Après quarante ans passés à votre service, à vous tirer, à vous traîner, par tous les temps, par monts et par vaux, je vous avoue que je n’en puis plus. Si vous saviez comme j’en ai assez de vous entendre geindre et cliqueter derrière moi pendant que je m’épuise à tirer la charrette! Comme j’en ai assez d’être accouplée à n’importe lequel d’entre vous par des crochets d’attelage qui m’enserrent comme un joug et me blessent. Comme j’en ai assez de faire tout le boulot pendant que vous ne pensez qu’à commérer, à critiquer et à vous laisser porter au son de mes plaintes lancinantes et continues, musique née de mes ventilateurs à la limite de la rupture, de mes moteurs de traction, de mes couronnes dentées et de mes bielles à vif. Non! Décidément je ne peux plus, je ne veux plus le supporter!

Ma santé se déglingue. En outre, des rumeurs, complaisamment rapportées par des wagons «malattachés», courraient quant à l’éventualité que les réparations nécessaires à mon bon fonctionnement ne seraient plus envisageables. Trop cher! paraît-il. Et pas assez rentable surtout!

Je coûte trop à la compagnie, qui le fait savoir tous azimuts, distillant jusqu’à la nausée sa propagande «Jeuniste et technologique.» On me dit trop vieille, trop lente – archaïque – pas assez moderne ni actuelle; encombrante en vérité. Les ferrailleurs sont déjà là et attendent patiemment leur heure pour me dépecer, me mettre en pièces !

Triste bilan, n’est-ce pas?

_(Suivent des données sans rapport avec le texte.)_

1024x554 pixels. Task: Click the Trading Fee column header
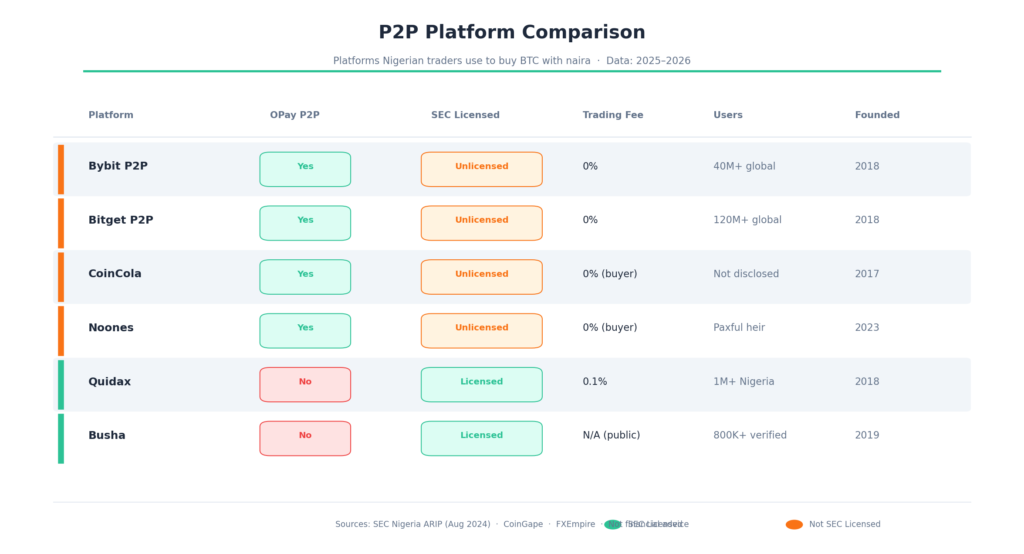(x=613, y=115)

Travailler et trépasser, voilà le train-train quotidien que l’on exige aujourd’hui de l’employé modèle et soumis! Et je m’en indigne, croyez-moi! Car s’il est vrai que je suis, dans le vrai sens du terme, un modèle du genre, je ne suis pas servile: je suis toujours une meneuse, une «Loco», et j’en suis fière. J’en ai encore de la chaudière et je peux vous montrer de quel charbon je me chauffe!

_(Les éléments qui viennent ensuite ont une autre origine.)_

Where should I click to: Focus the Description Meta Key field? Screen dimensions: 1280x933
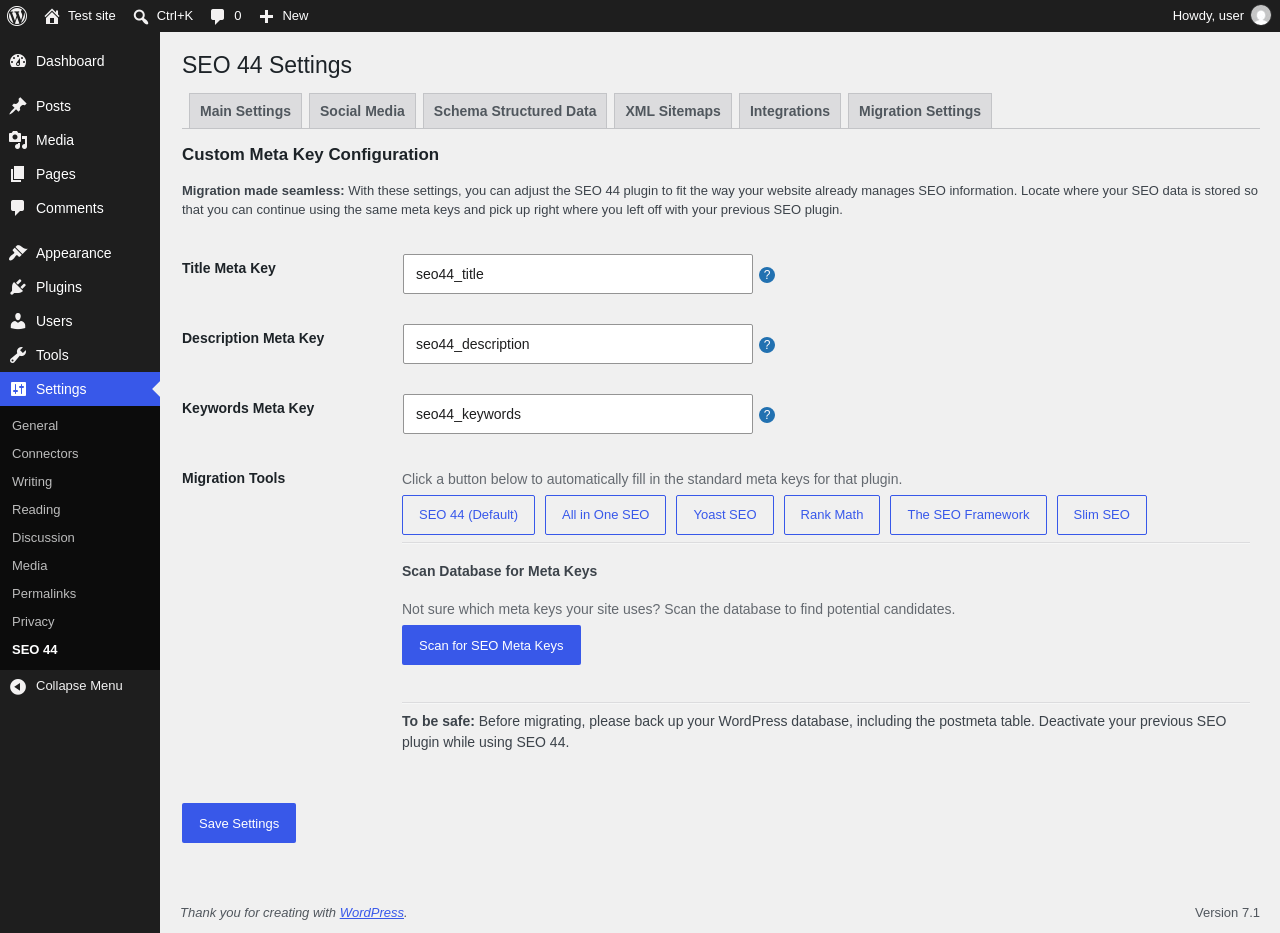point(578,344)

Vous me trouvez amère? Cynique? Revendicatrice? Je suis tout cela, il est vrai. Fidèle et stoïque, j’ai œuvré et enduré mille tourments pour satisfaire les exigences imposées. J’ai attendu, comme un chien, le regard ou la caresse d’un maître trop égoïste pour simplement me voir. J’ai cru à des valeurs comme le travail bien fait, le sens de l’effort, la solidarité, le respect… mais je me suis trompée. J’ai été manipulée, utilisée, et à présent que l’on me suspecte d’être moins performante, que l’on cherche honteusement à me mettre au rebut, je ne peux que mesurer, trop tard, que je me suis perdue… accrochée aux désirs des autres. Aujourd’hui, pourtant, grâce à votre mépris et à votre indifférence, j’ai pris conscience de mes désirs et de mes besoins et je n’attends plus aucune reconnaissance de personne: j’ai enfin compris qu’elle ne viendra pas… si ce n’est de moi-même.

Comme vous pouvez le constater, j’ai mûrement réfléchi à tous les aspects du problème et ma décision est prise. Avant de finir en pièces détachées dans un entrepôt quelconque, je décroche et je vous décroche, TOUS, sans exception! Terminus pour tout le monde!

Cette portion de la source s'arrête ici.